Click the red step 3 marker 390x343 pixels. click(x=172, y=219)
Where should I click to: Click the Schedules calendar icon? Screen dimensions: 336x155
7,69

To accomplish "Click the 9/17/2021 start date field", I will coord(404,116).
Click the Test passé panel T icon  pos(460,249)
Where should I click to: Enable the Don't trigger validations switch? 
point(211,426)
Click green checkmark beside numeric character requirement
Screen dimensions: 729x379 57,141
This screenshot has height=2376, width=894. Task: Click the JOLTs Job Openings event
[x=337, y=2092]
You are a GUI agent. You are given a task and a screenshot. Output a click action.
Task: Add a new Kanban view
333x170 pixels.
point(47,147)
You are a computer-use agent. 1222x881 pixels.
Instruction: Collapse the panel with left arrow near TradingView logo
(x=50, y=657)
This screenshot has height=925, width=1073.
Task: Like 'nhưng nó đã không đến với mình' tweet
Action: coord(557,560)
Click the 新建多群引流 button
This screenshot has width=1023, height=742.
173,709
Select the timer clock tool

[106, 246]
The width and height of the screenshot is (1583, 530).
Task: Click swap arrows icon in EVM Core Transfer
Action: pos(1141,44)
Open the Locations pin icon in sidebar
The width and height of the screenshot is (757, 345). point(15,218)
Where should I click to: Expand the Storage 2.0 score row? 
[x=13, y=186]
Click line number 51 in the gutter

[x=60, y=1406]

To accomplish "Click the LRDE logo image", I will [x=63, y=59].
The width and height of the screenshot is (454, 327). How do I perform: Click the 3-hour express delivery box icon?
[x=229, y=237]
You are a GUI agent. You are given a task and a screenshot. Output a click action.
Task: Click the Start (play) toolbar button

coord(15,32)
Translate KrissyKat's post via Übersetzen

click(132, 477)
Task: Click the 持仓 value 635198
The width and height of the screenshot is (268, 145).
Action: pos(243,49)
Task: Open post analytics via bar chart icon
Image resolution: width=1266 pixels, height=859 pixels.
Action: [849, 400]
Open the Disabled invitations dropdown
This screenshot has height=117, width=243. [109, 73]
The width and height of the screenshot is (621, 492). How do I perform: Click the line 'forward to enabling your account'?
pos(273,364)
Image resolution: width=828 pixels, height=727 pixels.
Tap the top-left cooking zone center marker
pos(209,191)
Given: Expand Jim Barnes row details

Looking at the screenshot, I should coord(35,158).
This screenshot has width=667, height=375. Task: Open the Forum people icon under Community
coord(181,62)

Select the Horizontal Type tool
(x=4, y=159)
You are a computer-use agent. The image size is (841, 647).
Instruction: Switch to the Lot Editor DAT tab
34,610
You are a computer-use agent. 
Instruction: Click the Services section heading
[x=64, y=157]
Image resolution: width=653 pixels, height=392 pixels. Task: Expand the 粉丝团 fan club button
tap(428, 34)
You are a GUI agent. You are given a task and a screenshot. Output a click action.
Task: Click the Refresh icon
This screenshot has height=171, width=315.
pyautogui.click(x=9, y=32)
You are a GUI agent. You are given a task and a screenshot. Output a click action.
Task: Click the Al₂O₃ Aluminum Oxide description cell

### EXERCISE
Would you print each line of the material exactly?

### THE COMPLETED TASK
Click the red step 3 marker 390x343 pixels. click(x=172, y=219)
Where should I click to: Click the Schedules calendar icon? Screen dimensions: 336x155
7,69

To accomplish "Click the 9/17/2021 start date field", I will coord(404,116).
Click the Test passé panel T icon  pos(460,249)
Where should I click to: Enable the Don't trigger validations switch? 
point(211,426)
Click green checkmark beside numeric character requirement
Screen dimensions: 729x379 57,141
This screenshot has height=2376, width=894. Task: Click the JOLTs Job Openings event
[x=337, y=2092]
You are a GUI agent. You are given a task and a screenshot. Output a click action.
Task: Add a new Kanban view
333x170 pixels.
point(47,147)
You are a computer-use agent. 1222x881 pixels.
Instruction: Collapse the panel with left arrow near TradingView logo
(x=50, y=657)
This screenshot has height=925, width=1073.
Task: Like 'nhưng nó đã không đến với mình' tweet
Action: coord(557,560)
Click the 新建多群引流 button
This screenshot has width=1023, height=742.
173,709
Select the timer clock tool

[106, 246]
The width and height of the screenshot is (1583, 530).
Task: Click swap arrows icon in EVM Core Transfer
Action: pos(1141,44)
Open the Locations pin icon in sidebar
The width and height of the screenshot is (757, 345). point(15,218)
Where should I click to: Expand the Storage 2.0 score row? 
[x=13, y=186]
Click line number 51 in the gutter

[x=60, y=1406]

To accomplish "Click the LRDE logo image", I will [x=63, y=59].
The width and height of the screenshot is (454, 327). How do I perform: Click the 3-hour express delivery box icon?
[x=229, y=237]
You are a GUI agent. You are given a task and a screenshot. Output a click action.
Task: Click the Start (play) toolbar button

coord(15,32)
Translate KrissyKat's post via Übersetzen

click(132, 477)
Task: Click the 持仓 value 635198
The width and height of the screenshot is (268, 145).
Action: pos(243,49)
Task: Open post analytics via bar chart icon
Image resolution: width=1266 pixels, height=859 pixels.
Action: [849, 400]
Open the Disabled invitations dropdown
This screenshot has height=117, width=243. [109, 73]
The width and height of the screenshot is (621, 492). How do I perform: Click the line 'forward to enabling your account'?
pos(273,364)
Image resolution: width=828 pixels, height=727 pixels.
Tap the top-left cooking zone center marker
pos(209,191)
Given: Expand Jim Barnes row details

Looking at the screenshot, I should coord(35,158).
This screenshot has width=667, height=375. Task: Open the Forum people icon under Community
coord(181,62)

Select the Horizontal Type tool
(x=4, y=159)
You are a computer-use agent. The image size is (841, 647).
Instruction: Switch to the Lot Editor DAT tab
34,610
You are a computer-use agent. 
Instruction: Click the Services section heading
[x=64, y=157]
Image resolution: width=653 pixels, height=392 pixels. Task: Expand the 粉丝团 fan club button
tap(428, 34)
You are a GUI agent. You are given a task and a screenshot. Output a click action.
Task: Click the Refresh icon
This screenshot has height=171, width=315.
pyautogui.click(x=9, y=32)
You are a GUI agent. You are given a task and a screenshot. Output a click action.
Task: Click the Al₂O₃ Aluminum Oxide description cell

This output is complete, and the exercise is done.